### DESCRIPTION OF THE TASK:
A picture-free, exact reproduction of the listing that follows is required.
*** EXCERPTED DATA Section Begins ***
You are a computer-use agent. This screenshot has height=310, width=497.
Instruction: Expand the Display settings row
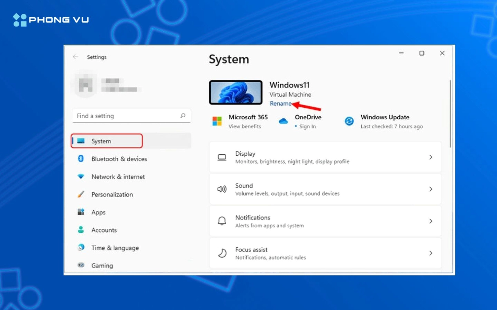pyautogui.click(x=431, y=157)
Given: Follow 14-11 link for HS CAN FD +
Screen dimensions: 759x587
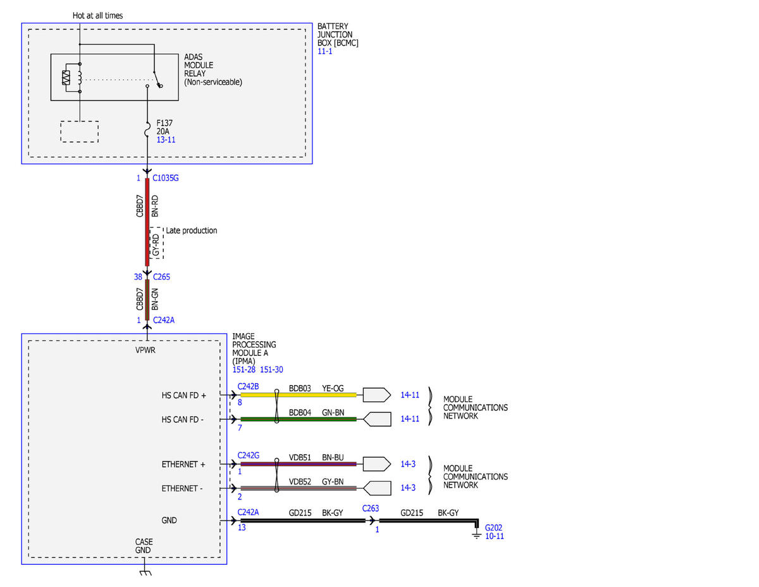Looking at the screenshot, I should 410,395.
*** EXCERPTED DATA Section Ends ***
### REPLY:
You are a computer-use agent. This screenshot has height=310, width=497.
Instruction: Expand the Display settings row
pyautogui.click(x=431, y=157)
Given: Follow 14-11 link for HS CAN FD +
Screen dimensions: 759x587
Looking at the screenshot, I should 410,395.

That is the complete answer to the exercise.